Но эти наши затруднения не должны помешать вам начать рабо­ту. Полковник О. и мадам Б., по-видимому, хотят принять на себя лич­ную ответственность за вас и за мистера Хьюма, если вы сами готовы отвечать за верность любого человека, которого ваша партия может выбрать в качестве лидера А. И. Т. О. Поэтому мы согласны на эту по­пытку. Поле деятельности принадлежит вам, и никому не будет позво­лено вмешиваться в ваши дела, за исключением меня самого от имени нашего Главы, раз вы оказываете мне эту честь, предпочитая меня дру­гим. Но прежде, чем строить дом, составляют план. Предположим, что вы бы составили проект Устава и будущей деятельности администра­ции А. И. Общества, как оно вами намечено, и представили бы ее на рас­смотрение. Если наши Главы проект одобрят, а они, конечно, не явля­ются теми, кто хочет проявить себя, как препятствующие вселенскому продвижению вперед, или задерживать движение к высшей цели, то вы сразу получите Устав. Но сперва они должны увидеть ваш проект, а я должен просить вас помнить, что новому обществу не будет позволено отрываться от Основного Общества, хотя вы вольны править своими де­лами по вашему собственному усмотрению, не боясь ни малейшего вме­шательства со стороны его председателя до тех пор, пока вы не нару­шаете общих правил. И по этому пункту я отсылаю вас к правилу 9. Это первое практическое указание, исходящее от цис- и трансгималайского «пещерного обитателя», которого вы почтили своим доверием.

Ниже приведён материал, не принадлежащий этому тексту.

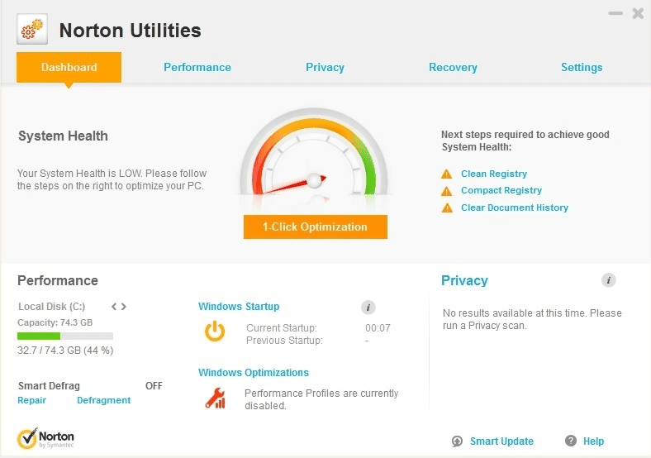Image resolution: width=651 pixels, height=458 pixels.
Task: Click the Windows Optimizations wrench icon
Action: coord(214,398)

А теперь о вас лично. Я далек от того, чтобы обескураживать та­кого устремленного человека, как вы, воздвиганием неодолимых барье­ров на пути его продвижения. Мы никогда не хнычем перед неизбежным, но стараемся из наихудшего извлечь наибольшую пользу. И хотя мы не толкаем и не тащим в таинственное царство оккультизма тех, у кого нет охоты, и никогда не уклоняемся от выражения своего мнения свободно и бесстрашно, - мы всегда готовы помочь тем, кто идет к нам, даже агностикам, которые занимают отрицательную позицию «ничего не знать, кроме феноменов, и ничему другому не верить». Это правда, что жена­тый человек не может стать адептом: все же, без усилий, чтобы стать Раджа Йогом, он может приобрести некоторые силы и принести много пользы человечеству и, часто, еще больше пользы, оставаясь в преде­лах своего мира. Поэтому разве мы не должны просить вас ускоренно изменить установившиеся житейские привычки до того, как придет пол­ное понимание и убежденность в необходимости и преимуществе этого, Вы человек, которого можно предоставить личному водительству, и при­том безо всякого риска. Вы приняли достойное решение - время довер­шит остальное. Путей к оккультному знанию более одного. «Много име­ется зерен фимиама, предназначенных для одного и того же алтаря: одно упадет в огонь скорее, другое - позднее, разница во времени - ничто»,-сказал один великий человек, когда его отказались допустить к высше­му посвящению в мистерии. Оттенок жалобы звучит в вашем вопросе, возобновится ли когда-нибудь то видение, которое вы имели в ночь на­кануне пикника. Мне думается, что если бы вы имели видения еженощ­но, вы скоро перестали бы их ценить. Но имеются более важные причи­ны, почему вы не должны быть пресыщены, - это было бы растратой нашей силы. Как только мне или любому из нас можно будет сноситься с вами или посредством снов, или воздействий во время бодрствования, или писем (в подушках или вне их), или личных посещений в астральной форме, - это будет сделано. Но помните, что Симла на 7 000 футов выше, чем Аллахабад, и трудности, которые приходится преодолевать в пос­леднем, огромны. Я воздерживаюсь от ободрения вас, чтобы вы не ожи­дали слишком многого, так как я, подобно вам самому, не люблю обе­щать того, чего я по различным причинам не в состоянии выполнить.

Термин «Всемирное Братство» не есть пустая фраза. Человече­ство в массе своей предъявляет нам высочайшие требования, как я пытался объяснить в своем письме мистеру Хьюму. Это единственное надежное основание мировой нравственности. Если бы это была только мечта, то она, по крайней мере, благородная мечта человечества и цель устремлений истинного адепта.